- Detrás de cada logro hay una historia.
- Detrás de cada recuperación hay una historia.
- Detrás de cada gran paso adelante hay una historia.
- Y detrás de todas ellas hay perseverancia.
Sin embargo, mientras el éxito se celebra todos los días, la perseverancia rara vez recibe el reconocimiento que merece, a pesar de ser la fuerza que hace posible cada logro.
Por eso existe el Día de Nunca Rendirse.
Es el único día del año dedicado a celebrar el valor de seguir adelante, animar a quienes atraviesan momentos difíciles y agradecer a quienes nunca se rindieron con nosotros.
Así como San Valentín celebra el amor, el Día de Nunca Rendirse celebra la perseverancia.
Es un día para todas las personas que alguna vez decidieron no rendirse.
- Para el padre o la madre que luchan por su familia.
- Para el paciente que sigue luchando por recuperarse.
- Para el estudiante que persigue un sueño.
- Para el emprendedor que vuelve a empezar.
- Para el deportista que regresa después de una lesión.
- Para el cuidador, el voluntario, el docente, el amigo o el vecino que ayuda a otros a seguir adelante.
- Para todos aquellos cuya mayor victoria fue no rendirse.

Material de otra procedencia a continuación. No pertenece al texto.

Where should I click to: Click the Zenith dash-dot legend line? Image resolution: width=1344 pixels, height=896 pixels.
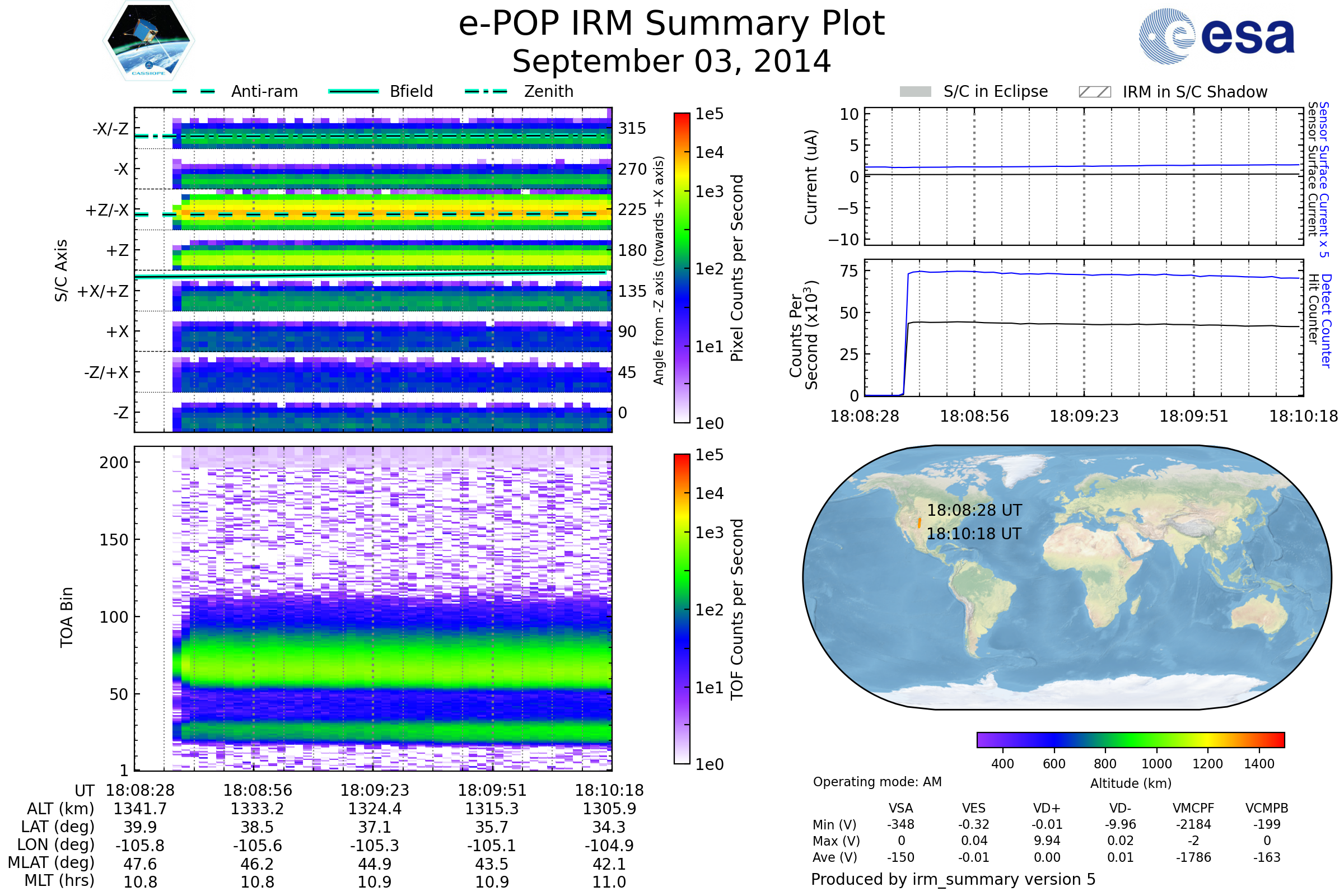tap(486, 91)
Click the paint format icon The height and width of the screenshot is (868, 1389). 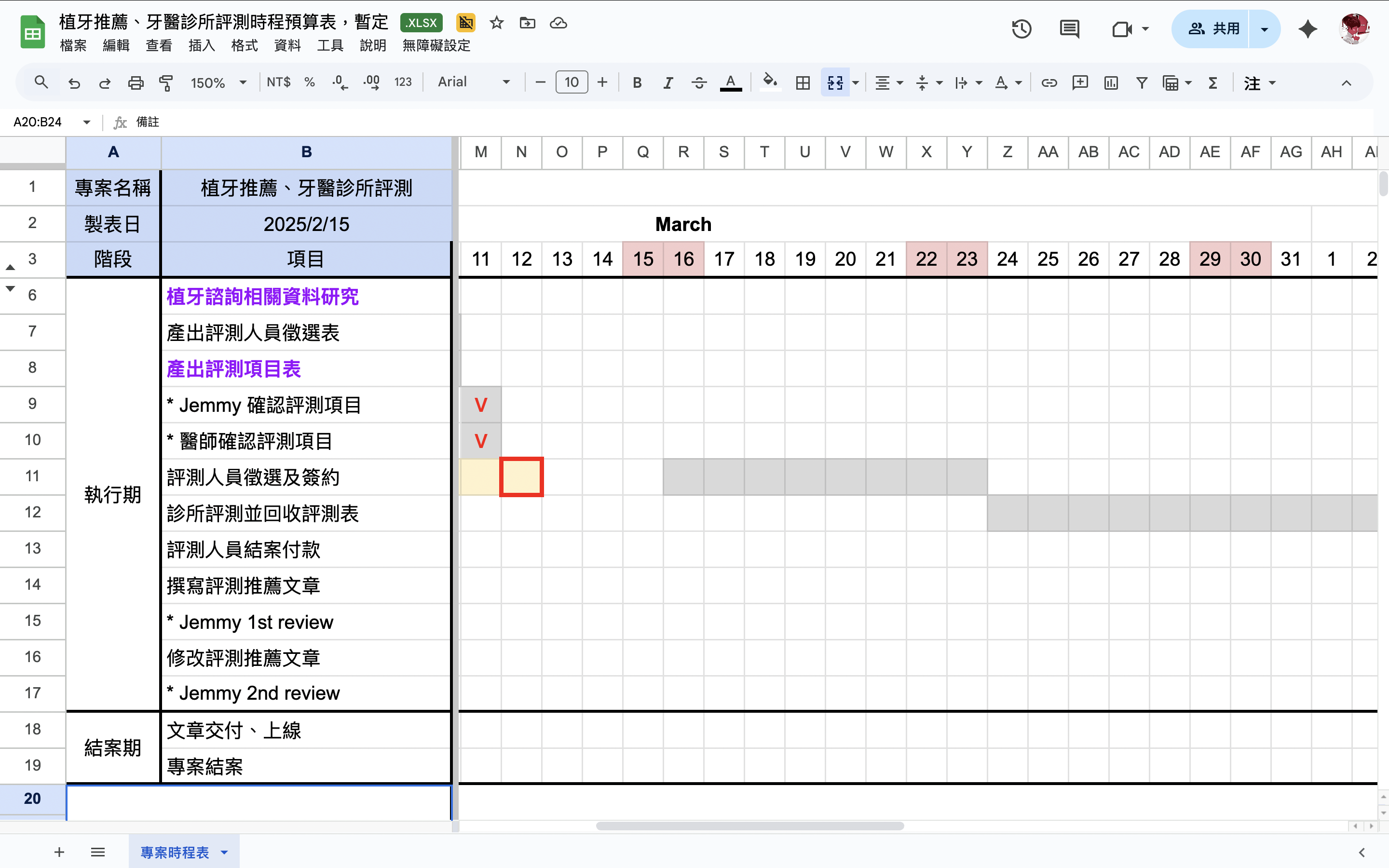pos(166,82)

El Día de Nunca Rendirse nos recuerda que la perseverancia es algo que todos compartimos. No entiende de fronteras, culturas, profesiones, generaciones ni creencias.
Une a personas, familias, colegios, profesionales de la salud, deportistas, asociaciones, empresas y comunidades alrededor de un mismo mensaje:
Nunca te rindas.
Es un día para compartir tu historia. Para inspirar a otros. Para dar las gracias a quienes estuvieron a tu lado. Para caminar por lo que más importa. Y para recordar que todo gran camino comienza con la decisión de seguir adelante.
Día de Nunca Rendirse: Un día para celebrar. Un mensaje para vivir cada día.